[Start of Attachment]

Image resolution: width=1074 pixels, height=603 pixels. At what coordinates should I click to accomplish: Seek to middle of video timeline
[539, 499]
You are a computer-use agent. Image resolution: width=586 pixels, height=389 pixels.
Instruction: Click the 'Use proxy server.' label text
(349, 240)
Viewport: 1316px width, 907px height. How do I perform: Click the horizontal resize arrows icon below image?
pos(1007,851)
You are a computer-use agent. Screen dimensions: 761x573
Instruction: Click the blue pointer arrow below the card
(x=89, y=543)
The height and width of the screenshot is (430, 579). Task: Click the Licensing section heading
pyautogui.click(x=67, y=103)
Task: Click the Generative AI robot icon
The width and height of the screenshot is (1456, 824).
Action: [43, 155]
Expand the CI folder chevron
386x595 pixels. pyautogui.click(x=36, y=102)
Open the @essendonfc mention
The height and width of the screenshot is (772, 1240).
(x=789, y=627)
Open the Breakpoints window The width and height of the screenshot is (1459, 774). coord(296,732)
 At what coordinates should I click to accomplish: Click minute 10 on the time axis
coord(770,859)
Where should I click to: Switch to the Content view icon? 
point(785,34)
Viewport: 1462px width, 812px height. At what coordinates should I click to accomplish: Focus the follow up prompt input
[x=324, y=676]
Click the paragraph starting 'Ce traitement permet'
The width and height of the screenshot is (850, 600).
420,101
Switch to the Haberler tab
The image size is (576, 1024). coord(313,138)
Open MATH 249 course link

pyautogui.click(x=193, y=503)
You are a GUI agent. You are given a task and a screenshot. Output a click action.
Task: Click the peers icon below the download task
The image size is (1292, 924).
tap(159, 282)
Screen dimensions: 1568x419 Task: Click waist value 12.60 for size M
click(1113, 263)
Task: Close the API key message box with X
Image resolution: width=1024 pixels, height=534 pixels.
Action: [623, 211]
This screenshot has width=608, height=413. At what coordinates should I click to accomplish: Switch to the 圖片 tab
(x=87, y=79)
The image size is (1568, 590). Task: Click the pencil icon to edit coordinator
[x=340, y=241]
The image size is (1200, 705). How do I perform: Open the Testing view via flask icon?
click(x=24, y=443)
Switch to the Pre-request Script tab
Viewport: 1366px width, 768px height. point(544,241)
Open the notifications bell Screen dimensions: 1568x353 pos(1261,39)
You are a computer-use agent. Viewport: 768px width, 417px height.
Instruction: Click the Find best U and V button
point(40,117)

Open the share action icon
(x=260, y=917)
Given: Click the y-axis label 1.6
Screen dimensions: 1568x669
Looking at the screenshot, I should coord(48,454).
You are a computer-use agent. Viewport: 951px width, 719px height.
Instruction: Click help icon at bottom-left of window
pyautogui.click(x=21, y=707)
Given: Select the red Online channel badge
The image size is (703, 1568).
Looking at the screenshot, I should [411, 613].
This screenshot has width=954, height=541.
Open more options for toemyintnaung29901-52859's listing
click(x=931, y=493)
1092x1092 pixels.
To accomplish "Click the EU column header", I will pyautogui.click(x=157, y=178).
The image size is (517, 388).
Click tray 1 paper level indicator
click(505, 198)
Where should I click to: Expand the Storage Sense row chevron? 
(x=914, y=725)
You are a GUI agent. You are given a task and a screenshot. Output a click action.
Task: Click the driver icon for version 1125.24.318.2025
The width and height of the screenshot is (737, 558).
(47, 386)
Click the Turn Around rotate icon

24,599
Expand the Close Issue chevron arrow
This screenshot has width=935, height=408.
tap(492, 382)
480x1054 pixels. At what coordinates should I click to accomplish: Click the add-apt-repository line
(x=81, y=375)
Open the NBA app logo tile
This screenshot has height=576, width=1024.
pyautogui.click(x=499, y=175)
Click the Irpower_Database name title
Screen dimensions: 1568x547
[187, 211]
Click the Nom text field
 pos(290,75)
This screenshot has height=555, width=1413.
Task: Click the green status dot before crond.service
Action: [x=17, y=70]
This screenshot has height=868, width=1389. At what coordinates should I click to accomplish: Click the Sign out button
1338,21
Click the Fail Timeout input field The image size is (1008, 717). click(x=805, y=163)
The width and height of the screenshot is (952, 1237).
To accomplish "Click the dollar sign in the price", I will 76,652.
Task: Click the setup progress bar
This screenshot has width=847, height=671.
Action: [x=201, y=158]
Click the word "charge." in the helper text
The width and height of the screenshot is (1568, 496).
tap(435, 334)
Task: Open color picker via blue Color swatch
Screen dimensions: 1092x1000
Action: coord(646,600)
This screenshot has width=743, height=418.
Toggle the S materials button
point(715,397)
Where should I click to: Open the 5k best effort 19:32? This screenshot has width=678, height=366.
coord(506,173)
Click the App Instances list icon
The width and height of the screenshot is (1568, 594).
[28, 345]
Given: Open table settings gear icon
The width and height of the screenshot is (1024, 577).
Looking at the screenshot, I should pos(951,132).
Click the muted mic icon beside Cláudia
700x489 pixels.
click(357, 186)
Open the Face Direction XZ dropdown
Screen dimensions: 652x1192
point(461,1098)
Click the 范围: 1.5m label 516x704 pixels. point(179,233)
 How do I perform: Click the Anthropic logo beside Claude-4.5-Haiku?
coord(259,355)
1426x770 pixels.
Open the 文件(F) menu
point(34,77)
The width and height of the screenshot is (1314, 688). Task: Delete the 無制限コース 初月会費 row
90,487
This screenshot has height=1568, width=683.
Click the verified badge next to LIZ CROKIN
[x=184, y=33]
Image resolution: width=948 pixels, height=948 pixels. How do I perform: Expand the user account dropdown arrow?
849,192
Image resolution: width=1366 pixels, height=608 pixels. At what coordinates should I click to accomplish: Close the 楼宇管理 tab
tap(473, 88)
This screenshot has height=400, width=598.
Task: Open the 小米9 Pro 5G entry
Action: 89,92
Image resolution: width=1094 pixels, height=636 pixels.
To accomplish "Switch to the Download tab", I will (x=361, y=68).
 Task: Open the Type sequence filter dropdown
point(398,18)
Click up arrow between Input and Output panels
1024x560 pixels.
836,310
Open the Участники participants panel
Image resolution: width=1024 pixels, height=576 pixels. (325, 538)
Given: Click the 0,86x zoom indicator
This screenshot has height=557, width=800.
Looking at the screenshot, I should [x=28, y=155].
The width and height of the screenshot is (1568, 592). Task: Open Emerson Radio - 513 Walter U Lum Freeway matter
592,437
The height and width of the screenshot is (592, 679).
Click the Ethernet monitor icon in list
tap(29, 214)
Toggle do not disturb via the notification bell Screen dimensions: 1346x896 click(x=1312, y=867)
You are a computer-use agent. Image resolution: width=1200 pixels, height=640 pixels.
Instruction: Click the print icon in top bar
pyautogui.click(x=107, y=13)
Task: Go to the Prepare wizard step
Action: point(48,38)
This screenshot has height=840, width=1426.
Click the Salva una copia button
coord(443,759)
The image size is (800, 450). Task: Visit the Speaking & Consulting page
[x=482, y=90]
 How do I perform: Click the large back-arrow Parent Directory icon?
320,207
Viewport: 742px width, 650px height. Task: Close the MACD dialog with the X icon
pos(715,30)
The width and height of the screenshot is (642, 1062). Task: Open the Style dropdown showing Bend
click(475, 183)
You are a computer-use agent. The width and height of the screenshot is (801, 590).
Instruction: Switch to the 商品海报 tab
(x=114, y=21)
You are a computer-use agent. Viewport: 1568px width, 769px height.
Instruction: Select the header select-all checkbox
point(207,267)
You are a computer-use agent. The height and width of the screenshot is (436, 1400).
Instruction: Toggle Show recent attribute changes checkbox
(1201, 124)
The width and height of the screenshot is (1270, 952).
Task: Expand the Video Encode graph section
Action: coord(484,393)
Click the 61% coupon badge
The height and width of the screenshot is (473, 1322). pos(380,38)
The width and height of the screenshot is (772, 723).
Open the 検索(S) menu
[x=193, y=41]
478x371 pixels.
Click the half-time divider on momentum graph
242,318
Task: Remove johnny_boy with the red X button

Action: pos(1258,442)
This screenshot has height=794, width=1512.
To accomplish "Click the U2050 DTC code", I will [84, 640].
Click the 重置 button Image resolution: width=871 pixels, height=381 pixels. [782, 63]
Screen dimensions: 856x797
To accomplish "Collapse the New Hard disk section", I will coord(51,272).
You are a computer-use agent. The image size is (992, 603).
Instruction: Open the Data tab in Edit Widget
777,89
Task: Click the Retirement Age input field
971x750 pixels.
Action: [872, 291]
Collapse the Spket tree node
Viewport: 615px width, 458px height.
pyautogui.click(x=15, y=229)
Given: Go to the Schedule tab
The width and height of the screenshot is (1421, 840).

[End of Attachment]

[Task statement]
Look back at the entries above and repeat, unchanged, every line from the line holding "The image size is (1200, 705)." through the line holding "Open the notifications".

[Exercise answer]
The image size is (1200, 705). How do I perform: Open the Testing view via flask icon?
click(x=24, y=443)
Switch to the Pre-request Script tab
Viewport: 1366px width, 768px height. point(544,241)
Open the notifications bell Screen dimensions: 1568x353 pos(1261,39)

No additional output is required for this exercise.